Honestly Darklove I wouldn't worry about preatorians. As good as they look on paper they'll always be overshadowed by there blood angel equivilent sanguaniry guard. Lack of initiative and only a 3+ save means that even giving preatorians a res Orb wont help them much when 1 or 2 Lemum russ tank blasts are all thats need to wipe them out and even if they do get into combat they will almost always strike last. If you want a good necron Close combat Unit That gives good bang for your buck go with 3 Wraiths with a pair of whip coils and a castor. Resilant (2 wounds and 3++), can cross the field far more safely, more likely to strike first, Strengh 6 rending and 3 base attacks. Sure it has no reanimation but the Whip-coils ability to combo with scarabs and destroyer lords for truely nasty close combat devastation more then makes up for it. If wraith's aren't your thing theres always the Overlords/Necron Lords with shackle scarabs/Weave, Ctan or lychguard. Just dont use Preatorians. to fragile and to expensive

Anyway on topic now Res Orbs in my view are 1 of the best Necron Upgrades not only making the lord more resiliant but also any unit there with more resiliant. However to get the most out of them you need to have the right set up Trust me when I say this a 50% chance to comeback is definatly worth it. Sure you wouldn't stick it on a 5 man squad of warriors or Immortals because they would get swept/Blasted to easily and you wouldn't use it if your tactic was to simply sit back. But in units of 12+ warriors or 10 immortals when equiped with right Overlords and royal court members become mini deathstars and nigh unkillable. 
Phearon with Res Orb, Shackle Scarabs, Phase shifter, a Veil Cryptek with 15 warriors in tow. Tell me you wouldn't fear that coming at you. Or 10 Immortals with the same Phearon but a fully pimped harbinger of the storm and a 2nd Shackle Lord. Would dare assualt that. No because half of the unit would get back up after you lost most of yours trying to do so. The Res Orb also works decently in expensive unit like Destroyers or Lychguard that have a decent shot a survivability if you have a good combination tho I have yet to find the deathstar mix for them. 

On a final not Res orbs dont just make your units more resiliant it has a psycological impact on them to. knowing that there shots are going to waste or that unit of 15 warriors wont take a casualty makes them panic or feel disalusioned. at the end of the day Its up to each individual to make up his mind but I've always found them useful and I'll continue using at-least 1 per list until I find something better


----------



## Day2Dan (Sep 30, 2011)

darklove said:


> Lords with Praetorians are a problem though, because the unit loses its mobility advantage.
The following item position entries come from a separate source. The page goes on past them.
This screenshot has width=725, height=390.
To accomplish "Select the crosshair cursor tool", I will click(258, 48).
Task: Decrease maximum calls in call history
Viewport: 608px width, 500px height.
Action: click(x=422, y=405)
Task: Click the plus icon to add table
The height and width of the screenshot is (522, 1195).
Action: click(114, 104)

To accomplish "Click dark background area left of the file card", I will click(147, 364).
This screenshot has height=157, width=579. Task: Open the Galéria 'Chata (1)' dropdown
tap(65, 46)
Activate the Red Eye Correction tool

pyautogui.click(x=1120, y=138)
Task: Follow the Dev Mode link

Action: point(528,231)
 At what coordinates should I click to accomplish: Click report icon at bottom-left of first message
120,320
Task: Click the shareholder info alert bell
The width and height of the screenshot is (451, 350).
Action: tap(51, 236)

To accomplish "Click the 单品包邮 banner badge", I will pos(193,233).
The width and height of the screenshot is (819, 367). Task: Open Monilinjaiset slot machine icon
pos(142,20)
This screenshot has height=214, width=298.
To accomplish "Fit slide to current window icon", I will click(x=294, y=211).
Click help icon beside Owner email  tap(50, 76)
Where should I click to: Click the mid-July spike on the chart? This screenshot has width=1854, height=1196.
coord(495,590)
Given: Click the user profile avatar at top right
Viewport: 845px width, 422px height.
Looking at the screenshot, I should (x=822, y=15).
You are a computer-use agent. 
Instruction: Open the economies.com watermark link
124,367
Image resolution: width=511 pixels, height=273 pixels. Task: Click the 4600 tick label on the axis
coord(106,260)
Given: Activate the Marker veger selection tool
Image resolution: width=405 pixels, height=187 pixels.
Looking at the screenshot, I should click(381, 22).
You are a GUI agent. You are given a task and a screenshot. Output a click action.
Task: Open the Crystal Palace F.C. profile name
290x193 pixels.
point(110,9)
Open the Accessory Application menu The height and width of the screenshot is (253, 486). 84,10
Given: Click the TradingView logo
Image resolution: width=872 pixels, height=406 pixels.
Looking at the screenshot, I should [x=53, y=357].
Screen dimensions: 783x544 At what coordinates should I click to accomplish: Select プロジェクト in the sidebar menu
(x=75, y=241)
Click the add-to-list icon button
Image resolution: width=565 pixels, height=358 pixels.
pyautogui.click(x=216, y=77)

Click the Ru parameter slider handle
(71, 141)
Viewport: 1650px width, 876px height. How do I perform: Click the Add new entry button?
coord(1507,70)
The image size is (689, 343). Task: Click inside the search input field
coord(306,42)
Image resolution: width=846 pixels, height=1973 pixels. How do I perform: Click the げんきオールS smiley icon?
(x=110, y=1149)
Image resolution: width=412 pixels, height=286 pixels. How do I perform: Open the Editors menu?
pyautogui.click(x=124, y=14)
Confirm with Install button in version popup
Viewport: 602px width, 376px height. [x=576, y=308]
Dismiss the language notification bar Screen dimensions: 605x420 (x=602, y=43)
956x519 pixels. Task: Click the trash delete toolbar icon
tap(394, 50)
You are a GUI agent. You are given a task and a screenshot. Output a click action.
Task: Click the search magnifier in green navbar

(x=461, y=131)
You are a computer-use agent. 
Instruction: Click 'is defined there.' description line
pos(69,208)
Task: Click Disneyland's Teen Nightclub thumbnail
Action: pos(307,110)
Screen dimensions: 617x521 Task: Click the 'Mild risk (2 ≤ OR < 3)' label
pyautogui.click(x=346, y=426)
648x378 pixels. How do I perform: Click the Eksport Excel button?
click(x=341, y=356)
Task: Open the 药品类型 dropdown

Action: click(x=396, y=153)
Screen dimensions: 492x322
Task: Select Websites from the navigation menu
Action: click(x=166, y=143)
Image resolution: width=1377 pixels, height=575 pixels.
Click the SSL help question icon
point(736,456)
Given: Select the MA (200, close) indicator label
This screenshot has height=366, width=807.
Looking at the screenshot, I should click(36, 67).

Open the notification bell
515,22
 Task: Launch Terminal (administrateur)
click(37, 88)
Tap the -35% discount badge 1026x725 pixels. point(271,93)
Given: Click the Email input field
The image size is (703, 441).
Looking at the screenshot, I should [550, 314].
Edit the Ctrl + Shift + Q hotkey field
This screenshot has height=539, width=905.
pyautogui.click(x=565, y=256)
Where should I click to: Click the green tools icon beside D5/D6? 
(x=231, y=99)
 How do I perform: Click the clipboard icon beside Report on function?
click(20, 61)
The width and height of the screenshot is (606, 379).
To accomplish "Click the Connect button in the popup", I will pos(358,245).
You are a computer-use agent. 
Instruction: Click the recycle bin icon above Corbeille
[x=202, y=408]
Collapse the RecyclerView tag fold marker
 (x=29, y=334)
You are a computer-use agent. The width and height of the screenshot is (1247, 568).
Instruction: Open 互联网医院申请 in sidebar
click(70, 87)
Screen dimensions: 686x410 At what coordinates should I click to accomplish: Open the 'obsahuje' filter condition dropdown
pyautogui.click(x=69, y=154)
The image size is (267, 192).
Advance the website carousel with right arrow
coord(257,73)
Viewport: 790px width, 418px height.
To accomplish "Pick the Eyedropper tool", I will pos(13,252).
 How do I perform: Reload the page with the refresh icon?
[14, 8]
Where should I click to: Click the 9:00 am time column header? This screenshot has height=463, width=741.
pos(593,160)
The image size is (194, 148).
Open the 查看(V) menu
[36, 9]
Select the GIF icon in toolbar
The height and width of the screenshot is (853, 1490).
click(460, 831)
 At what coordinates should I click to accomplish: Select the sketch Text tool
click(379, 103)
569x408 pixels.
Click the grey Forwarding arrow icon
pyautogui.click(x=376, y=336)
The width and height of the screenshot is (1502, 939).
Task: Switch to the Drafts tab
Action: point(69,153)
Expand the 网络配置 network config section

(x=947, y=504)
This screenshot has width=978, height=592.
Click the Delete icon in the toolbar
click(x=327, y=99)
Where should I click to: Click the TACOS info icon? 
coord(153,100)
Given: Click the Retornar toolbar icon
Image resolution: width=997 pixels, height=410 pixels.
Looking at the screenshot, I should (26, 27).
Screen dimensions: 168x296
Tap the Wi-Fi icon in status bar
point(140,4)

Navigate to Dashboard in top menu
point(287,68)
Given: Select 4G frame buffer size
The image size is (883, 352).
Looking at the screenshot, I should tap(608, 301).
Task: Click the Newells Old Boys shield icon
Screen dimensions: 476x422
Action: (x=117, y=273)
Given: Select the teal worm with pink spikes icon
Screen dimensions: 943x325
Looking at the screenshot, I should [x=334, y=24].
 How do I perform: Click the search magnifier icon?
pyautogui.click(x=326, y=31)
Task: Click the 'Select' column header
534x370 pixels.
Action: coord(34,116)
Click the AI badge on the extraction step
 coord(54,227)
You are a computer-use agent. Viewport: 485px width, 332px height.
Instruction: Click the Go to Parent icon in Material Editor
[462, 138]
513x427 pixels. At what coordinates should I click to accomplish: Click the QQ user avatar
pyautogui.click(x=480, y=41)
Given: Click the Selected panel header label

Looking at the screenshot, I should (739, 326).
Destroyer Lords are an option to support them, as you point out, but that also means to lose the chance of a second Royal Court. I am yet to be convinced of the uses for Praetorians (although I am hoping to be convinced at some point).


First of all, Destroyer Lords are ridiculously good. Second court is something you would only really utilize at a 1750+ point game, and at the cost of playing double lord and cryptek in units, you are missing out on fielding a lot more bodies or some better heavy support. A Destroyer Lord with Mindshackle Scarabs, Warscythe, and Sempiternal Weave costs 160 and has 4 attacks on the charge at 7 strength, no saves allowed, with reroll to hit anything but vehicles, and 2d6 to pen vehicles. He's got 6 toughness and a 2+ armor save, and one model has at worst a 50% chance of not attacking you and hitting itself. Plus, it can move 12". It's essentially all the benefit of a Monstrous Creature with wings, plus rerolling to hit and Mindshackle. Oh yeah, and it has ever living...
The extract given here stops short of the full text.